Question

On electrolysis of aqueous solution of sodium butanoate gives a hydrocarbon. The number of carbon atoms present in the hydrocarbon are:

• A. \(6\)
• B. \(4\)
• C. \(8\)
• D. \(3\)

Hint:

In Kolbe’s electrolysis, two alkyl radicals combine after loss of \(CO_2\). Therefore, the hydrocarbon formed usually has double the number of carbon atoms present in the alkyl radical.

Answer 1

The Correct Option is A

Step 1: Recall Kolbe's electrolysis and the decarboxylation mechanism.
Kolbe's electrolysis involves electrolysis of an aqueous solution of a carboxylate salt.
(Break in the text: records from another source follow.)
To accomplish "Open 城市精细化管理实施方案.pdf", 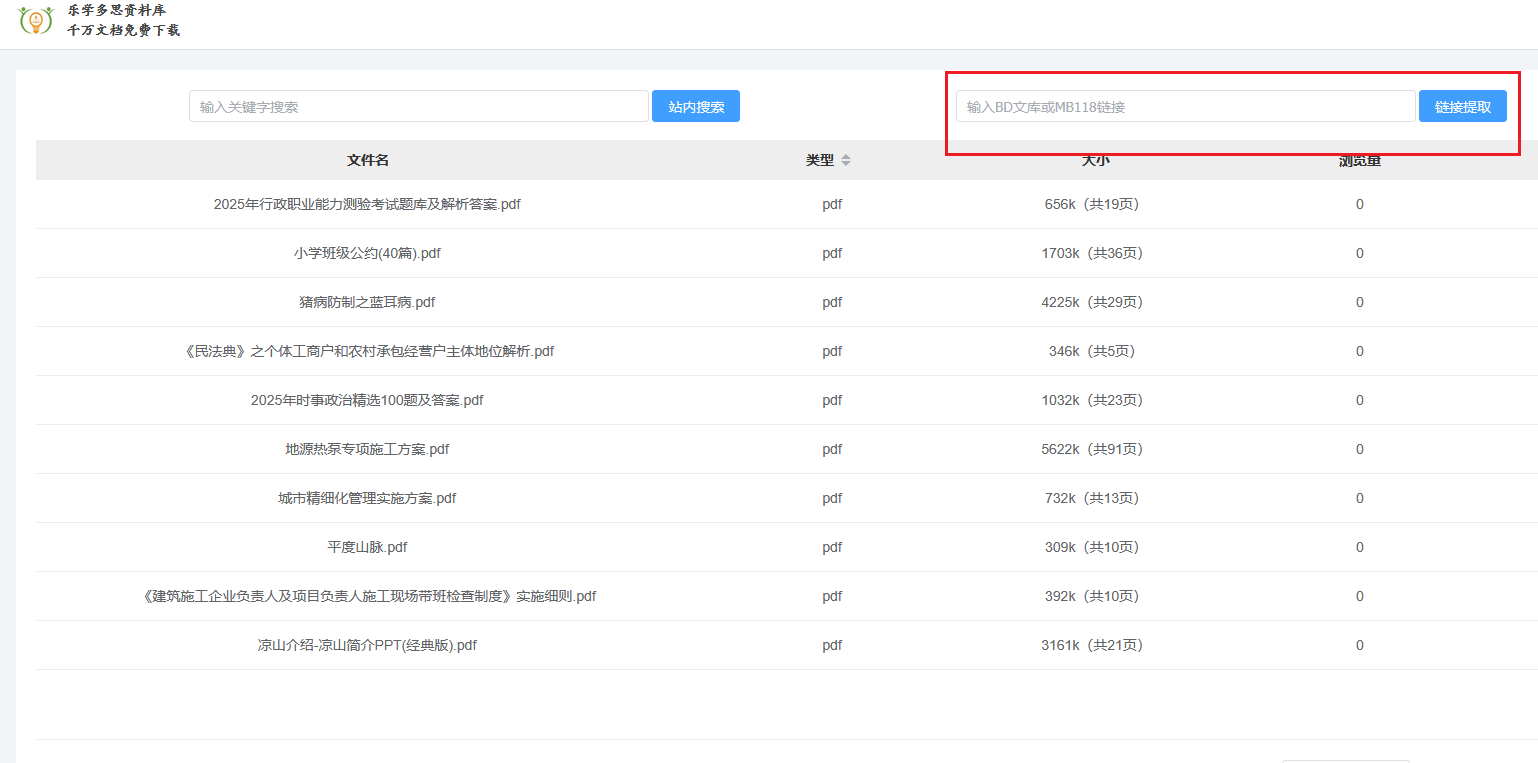I will pyautogui.click(x=367, y=499).
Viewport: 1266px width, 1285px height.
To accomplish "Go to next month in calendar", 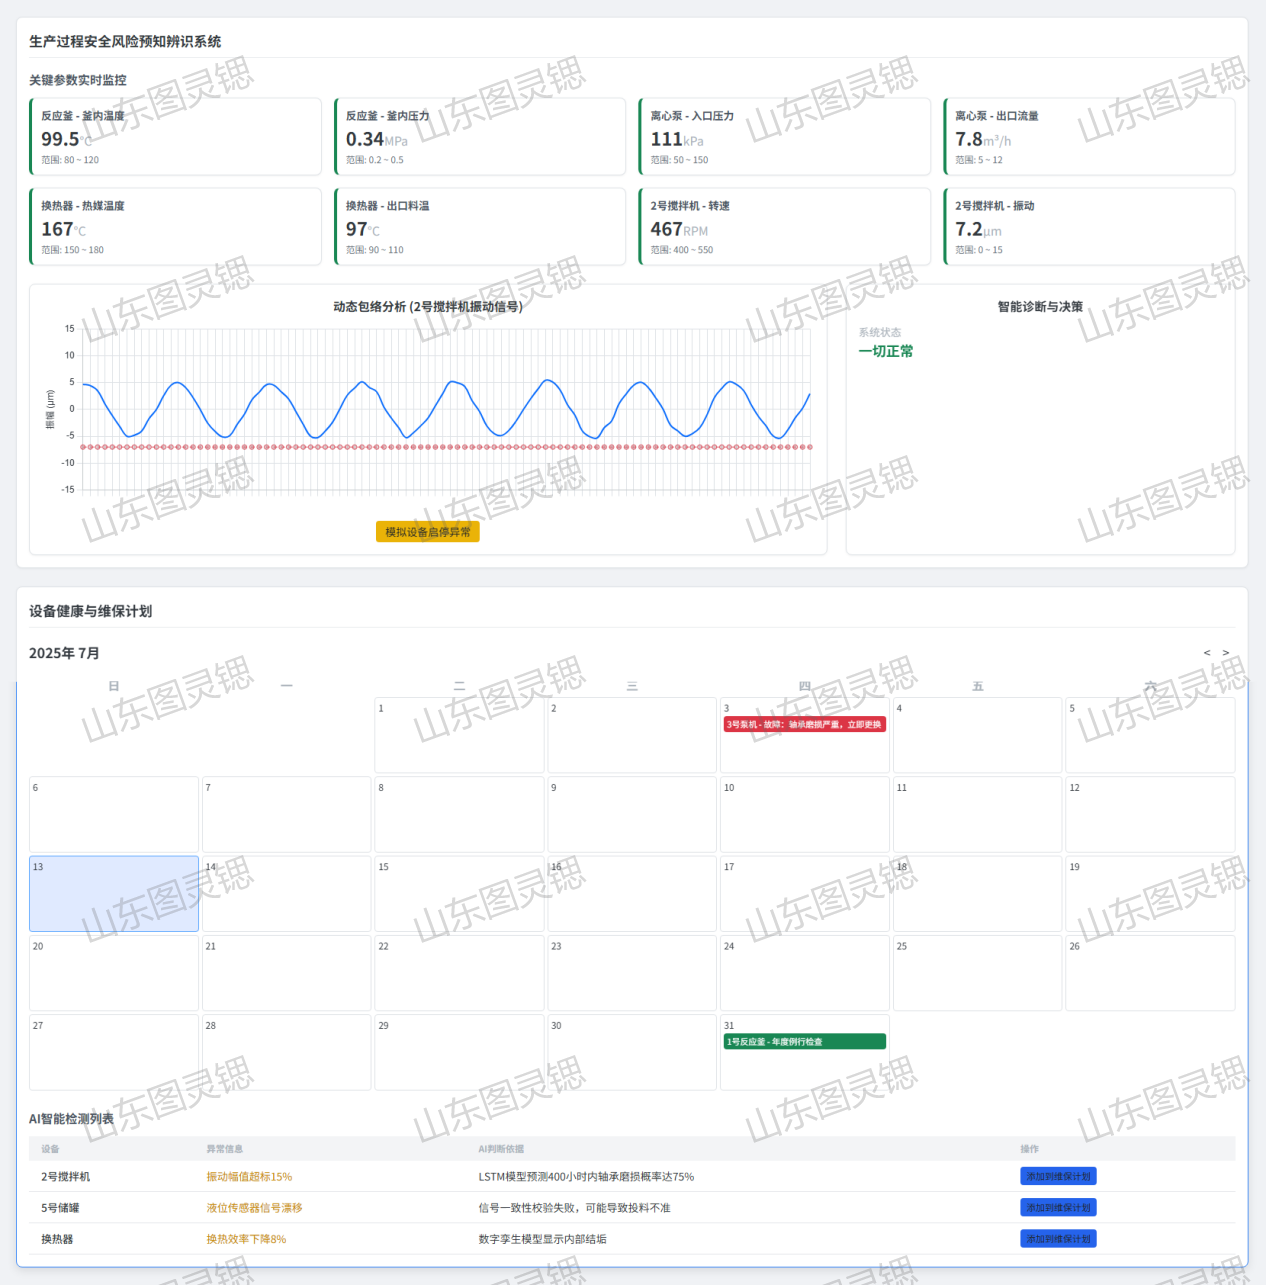I will pyautogui.click(x=1226, y=653).
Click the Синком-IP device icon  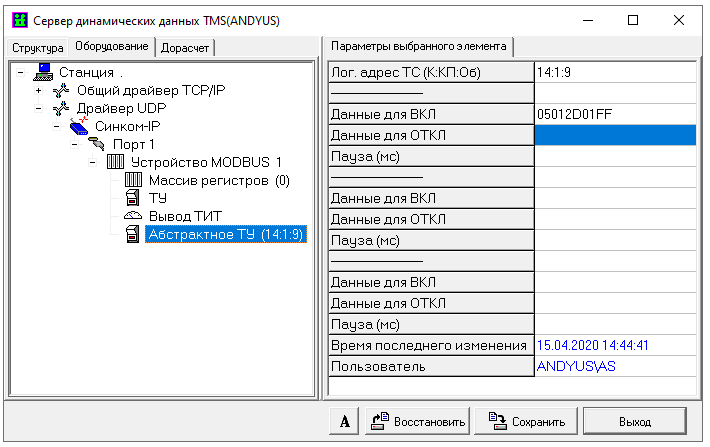pos(80,126)
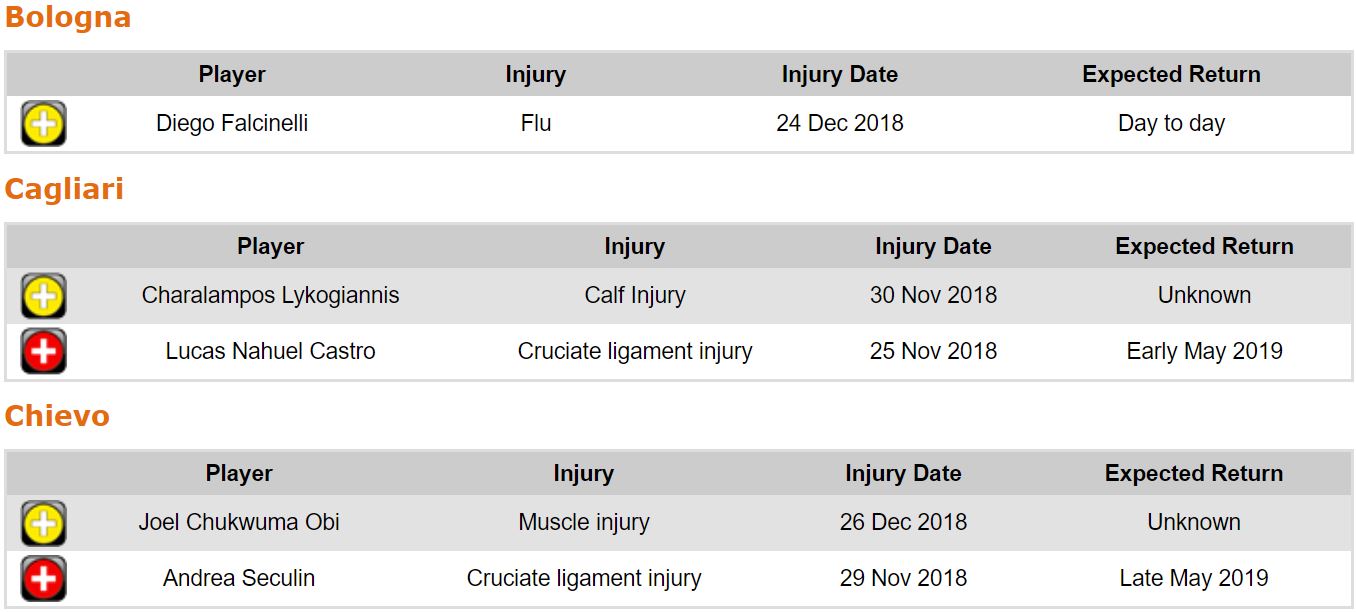Click the Injury Date header in Cagliari table
This screenshot has width=1356, height=613.
tap(933, 247)
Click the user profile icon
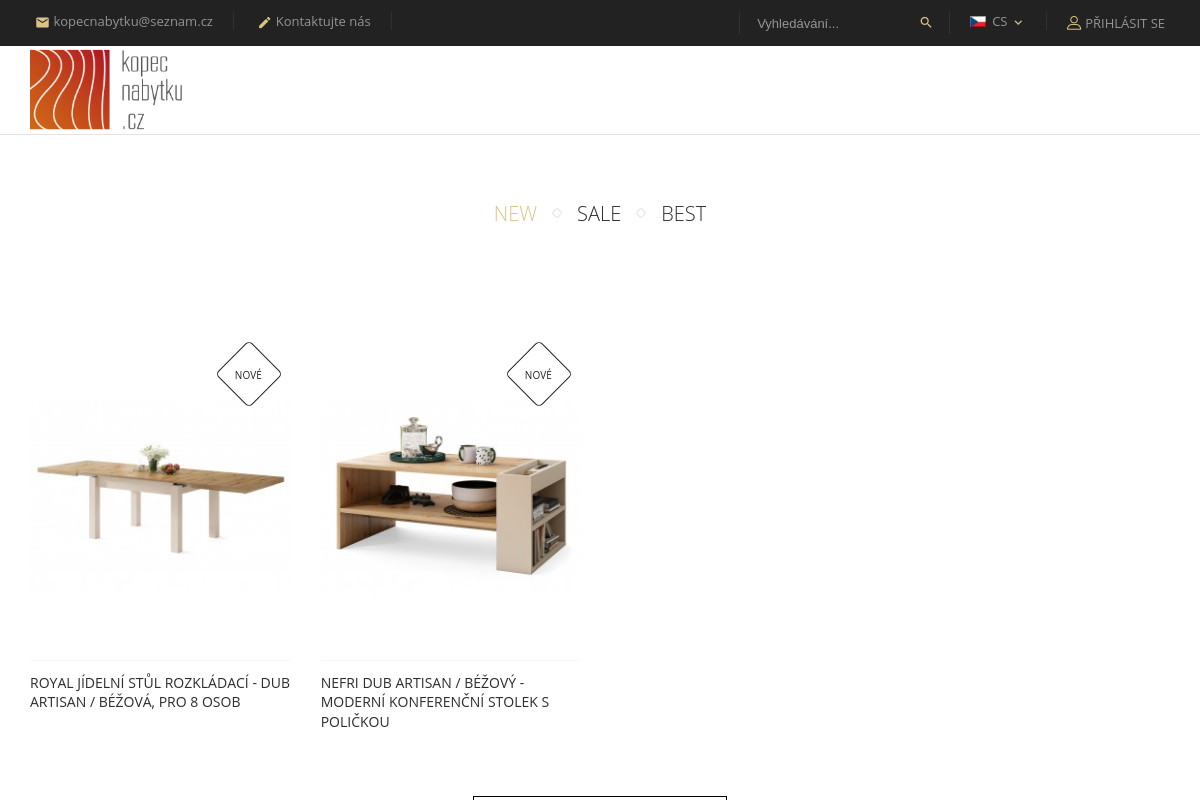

At the anode, carboxylate ions are oxidized: \[ RCOO^- \rightarrow RCOO^\bullet + e^- \] followed by: \[ RCOO^\bullet \rightarrow R^\bullet + CO_2 \]
Step 2: Identify the substrate - sodium butanoate.
Sodium butanoate is CH₃CH₂CH₂COONa. The carboxylate ion is butanoate (CH₃CH₂CH₂COO^-), which has 4 carbons. After decarboxylation: $R^\bullet$ = propyl radical (CH₃CH₂CH₂$^\bullet$), which has 3 carbons.
Step 3: Write the coupling step.
Two propyl radicals combine at the anode: \[ 2CH_3CH_2CH_2^\bullet \rightarrow CH_3CH_2CH_2CH_2CH_2CH_3 \] Product: hexane (C₆H₁₄), a 6-carbon alkane.
Step 4: Count the carbons in the product.
Each butanoate gives a C₃ radical after losing CO₂. Two C₃ radicals couple to give C₆. Number of carbons = 6.
Step 5: General rule for Kolbe's electrolysis.
For RCOO^- with $n$ carbons (including the carboxyl carbon): product = $(n-1) + (n-1) = 2(n-1)$ carbons. For butanoate ($n = 4$): $2(4-1) = 2 \times 3 = 6$ carbons.
Step 6: State the answer.
Electrolysis of sodium butanoate by Kolbe's method gives hexane (C₆H₁₄), which has 6 carbon atoms.
\[ \boxed{6 \text{ carbons (hexane) - option 1}} \]